[Interface element records]
— begin —

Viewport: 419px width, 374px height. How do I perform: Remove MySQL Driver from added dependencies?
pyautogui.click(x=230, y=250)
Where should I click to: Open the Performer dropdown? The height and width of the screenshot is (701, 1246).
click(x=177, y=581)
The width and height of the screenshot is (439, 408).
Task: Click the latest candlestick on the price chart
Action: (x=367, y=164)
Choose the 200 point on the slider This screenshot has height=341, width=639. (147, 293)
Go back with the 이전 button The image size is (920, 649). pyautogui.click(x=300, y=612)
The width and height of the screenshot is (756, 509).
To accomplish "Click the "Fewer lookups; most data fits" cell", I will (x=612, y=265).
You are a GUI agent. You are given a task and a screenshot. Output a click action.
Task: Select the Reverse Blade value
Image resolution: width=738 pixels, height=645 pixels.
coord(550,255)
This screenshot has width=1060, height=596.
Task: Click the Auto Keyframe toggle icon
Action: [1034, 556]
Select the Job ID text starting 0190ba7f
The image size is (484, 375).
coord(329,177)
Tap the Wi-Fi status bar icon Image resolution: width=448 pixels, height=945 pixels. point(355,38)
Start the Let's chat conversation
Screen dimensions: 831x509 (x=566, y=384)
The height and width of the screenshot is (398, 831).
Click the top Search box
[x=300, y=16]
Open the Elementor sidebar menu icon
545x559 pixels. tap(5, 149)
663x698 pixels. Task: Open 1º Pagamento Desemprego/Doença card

— end —

◆ TASK DIRECTIONS
Rewrite the records above, swapping every "Open" for "Expand" and leaving everything else unchanged.

◆ ANSWER TO THE PROBLEM
Viewport: 419px width, 374px height. How do I perform: Remove MySQL Driver from added dependencies?
pyautogui.click(x=230, y=250)
Where should I click to: Expand the Performer dropdown? The height and width of the screenshot is (701, 1246).
click(x=177, y=581)
The width and height of the screenshot is (439, 408).
Task: Click the latest candlestick on the price chart
Action: (x=367, y=164)
Choose the 200 point on the slider This screenshot has height=341, width=639. (147, 293)
Go back with the 이전 button The image size is (920, 649). pyautogui.click(x=300, y=612)
The width and height of the screenshot is (756, 509).
To accomplish "Click the "Fewer lookups; most data fits" cell", I will (x=612, y=265).
You are a GUI agent. You are given a task and a screenshot. Output a click action.
Task: Select the Reverse Blade value
Image resolution: width=738 pixels, height=645 pixels.
coord(550,255)
This screenshot has width=1060, height=596.
Task: Click the Auto Keyframe toggle icon
Action: [1034, 556]
Select the Job ID text starting 0190ba7f
The image size is (484, 375).
coord(329,177)
Tap the Wi-Fi status bar icon Image resolution: width=448 pixels, height=945 pixels. point(355,38)
Start the Let's chat conversation
Screen dimensions: 831x509 (x=566, y=384)
The height and width of the screenshot is (398, 831).
Click the top Search box
[x=300, y=16]
Expand the Elementor sidebar menu icon
545x559 pixels. tap(5, 149)
663x698 pixels. Task: Expand 1º Pagamento Desemprego/Doença card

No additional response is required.